In a quiet corner of Arboletes, Antioquia, the life of Milori and Loreto began to change the day they crossed my path. It was a peaceful neighborhood… the wind caressed the palm trees and the birds sang without ceasing.

That day, as I was walking, I saw something that stopped me completely: a cage where two parrots were trying to escape, hitting themselves against the bars, seeking freedom.

My heart began to race. The cage seemed empty, without an owner, without care. I ran to the house, knocked on the door… no one answered. A neighbor explained that the owner had been gone for days and that the poor animals were abandoned, without food or protection, alone and vulnerable under the burning sun. The thought of those two parrots, so full of life and trapped, broke my soul.

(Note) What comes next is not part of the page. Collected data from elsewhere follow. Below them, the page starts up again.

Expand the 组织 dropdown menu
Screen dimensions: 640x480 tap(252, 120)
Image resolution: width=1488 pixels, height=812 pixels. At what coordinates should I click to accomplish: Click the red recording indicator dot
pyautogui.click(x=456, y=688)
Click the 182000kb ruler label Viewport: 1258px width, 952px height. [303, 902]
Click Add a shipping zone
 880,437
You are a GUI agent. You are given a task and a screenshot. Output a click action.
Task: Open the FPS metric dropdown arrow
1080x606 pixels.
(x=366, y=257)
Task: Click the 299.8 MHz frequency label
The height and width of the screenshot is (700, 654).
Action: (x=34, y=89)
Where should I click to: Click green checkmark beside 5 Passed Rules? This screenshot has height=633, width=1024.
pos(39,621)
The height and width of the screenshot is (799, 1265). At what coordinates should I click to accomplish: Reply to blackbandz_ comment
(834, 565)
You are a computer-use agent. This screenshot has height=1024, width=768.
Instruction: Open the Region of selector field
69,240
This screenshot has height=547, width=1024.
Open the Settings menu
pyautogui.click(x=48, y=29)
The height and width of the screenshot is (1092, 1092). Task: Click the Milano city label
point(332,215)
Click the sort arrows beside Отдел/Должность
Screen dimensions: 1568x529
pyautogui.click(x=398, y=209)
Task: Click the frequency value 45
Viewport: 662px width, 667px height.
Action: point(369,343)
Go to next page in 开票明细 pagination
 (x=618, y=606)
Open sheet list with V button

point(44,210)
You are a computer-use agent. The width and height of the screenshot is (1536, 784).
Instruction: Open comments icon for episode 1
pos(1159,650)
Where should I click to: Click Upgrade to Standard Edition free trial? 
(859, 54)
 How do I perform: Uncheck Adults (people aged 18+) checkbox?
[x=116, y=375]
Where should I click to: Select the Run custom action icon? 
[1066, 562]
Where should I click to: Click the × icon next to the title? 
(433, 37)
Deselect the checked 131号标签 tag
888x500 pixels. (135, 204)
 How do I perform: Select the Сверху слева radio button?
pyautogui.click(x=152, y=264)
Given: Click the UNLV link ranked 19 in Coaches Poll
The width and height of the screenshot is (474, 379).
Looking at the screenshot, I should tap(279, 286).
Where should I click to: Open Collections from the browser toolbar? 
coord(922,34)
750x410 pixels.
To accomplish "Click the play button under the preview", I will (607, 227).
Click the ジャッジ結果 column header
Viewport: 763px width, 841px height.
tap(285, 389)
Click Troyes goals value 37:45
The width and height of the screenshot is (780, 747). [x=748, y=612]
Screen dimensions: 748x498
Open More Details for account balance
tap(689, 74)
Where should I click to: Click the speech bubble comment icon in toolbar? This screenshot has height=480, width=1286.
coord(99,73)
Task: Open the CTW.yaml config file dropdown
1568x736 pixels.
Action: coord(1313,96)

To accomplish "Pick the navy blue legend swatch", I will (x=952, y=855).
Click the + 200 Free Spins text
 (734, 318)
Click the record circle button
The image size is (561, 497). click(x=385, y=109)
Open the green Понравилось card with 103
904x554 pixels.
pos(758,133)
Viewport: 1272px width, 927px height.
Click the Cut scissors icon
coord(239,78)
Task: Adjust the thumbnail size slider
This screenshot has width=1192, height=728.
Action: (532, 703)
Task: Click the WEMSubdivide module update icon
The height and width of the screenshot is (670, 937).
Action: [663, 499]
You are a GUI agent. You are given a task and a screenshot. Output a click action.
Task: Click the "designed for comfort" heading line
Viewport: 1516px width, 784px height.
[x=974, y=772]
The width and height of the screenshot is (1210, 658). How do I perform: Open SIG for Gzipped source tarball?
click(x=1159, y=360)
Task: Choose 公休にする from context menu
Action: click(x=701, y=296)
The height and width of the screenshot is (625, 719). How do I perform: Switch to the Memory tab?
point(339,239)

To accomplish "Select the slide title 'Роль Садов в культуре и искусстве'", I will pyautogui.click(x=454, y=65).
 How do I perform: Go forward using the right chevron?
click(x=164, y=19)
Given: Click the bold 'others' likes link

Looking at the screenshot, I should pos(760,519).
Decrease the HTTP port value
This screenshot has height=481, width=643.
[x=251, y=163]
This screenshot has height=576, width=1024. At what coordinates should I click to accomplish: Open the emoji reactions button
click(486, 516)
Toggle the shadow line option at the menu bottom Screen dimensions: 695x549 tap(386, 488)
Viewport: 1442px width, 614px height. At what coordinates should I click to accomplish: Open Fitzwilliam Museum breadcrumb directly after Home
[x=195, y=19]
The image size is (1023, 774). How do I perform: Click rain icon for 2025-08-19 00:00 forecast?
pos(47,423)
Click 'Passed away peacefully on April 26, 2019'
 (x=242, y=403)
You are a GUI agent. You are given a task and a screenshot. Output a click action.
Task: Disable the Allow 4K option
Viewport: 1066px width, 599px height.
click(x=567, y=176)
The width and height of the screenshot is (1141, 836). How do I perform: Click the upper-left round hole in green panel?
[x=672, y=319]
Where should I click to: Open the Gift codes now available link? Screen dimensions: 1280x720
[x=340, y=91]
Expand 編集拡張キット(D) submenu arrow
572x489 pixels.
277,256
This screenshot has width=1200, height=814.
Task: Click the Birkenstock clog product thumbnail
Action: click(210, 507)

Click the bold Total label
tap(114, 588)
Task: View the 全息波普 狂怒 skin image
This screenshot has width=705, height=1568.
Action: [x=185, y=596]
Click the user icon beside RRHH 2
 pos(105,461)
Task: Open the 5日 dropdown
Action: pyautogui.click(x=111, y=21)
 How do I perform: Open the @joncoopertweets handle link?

Without thinking, I decided to take them with me. I couldn’t leave them there, ignoring their suffering. Milori and Loreto came to my home… and from that very first moment, there was an immediate connection. I didn’t want to keep them in a cage; I wanted them to be free, even if only inside my house. I got them a large branch, an open space, and gave them everything they needed: fruits, seeds, vegetables. Over time, their feathers became more vibrant… more beautiful. They felt good, they felt loved.

Their relationship was very special. Milori and Loreto couldn’t live without each other; their love was unbreakable. Sometimes, like every couple, they fought… but they always ended up making peace, hugging and showing affection. Their love taught me a deep lesson: the beauty of connection and the power of forgiveness.

Every morning I greeted them and they responded with their calls and whistles, filling the house with joy. I felt so close to them, as if they were my children, the ones I will never be able to have. However, I knew they didn’t belong in a life of captivity.

The conflict grew day by day… Thinking about parting with them was almost unbearable, but something inside me said I had to do it. Parrots deserved to fly free.

One day, while browsing Instagram, I saw a post from Fundación Loros. I read about their dedication to rehabilitating and releasing parrots and I understood it was time to let them go. With tears in my eyes, I contacted the environmental authority in Medellín.

They came to pick them up… My heart broke in two. But I also felt peace: they would be happy where they were meant to be.

Days later I received a message from Medio Ambiente: Milori and Loreto were healthy, in a forested area, in the process of rehabilitation. When I read it, a wave of joy came over me.

Imagining them flying together, exploring the jungle, filled me with peace. There is no greater act of love than knowing when to let go… even if it means living with the sadness of their departure.

Milori and Loreto are no longer with me, but they will always hold a special place in my heart. In a distant jungle, I know they fly happily, together… as they were always meant to. That was the purest act of love I have ever done in my life.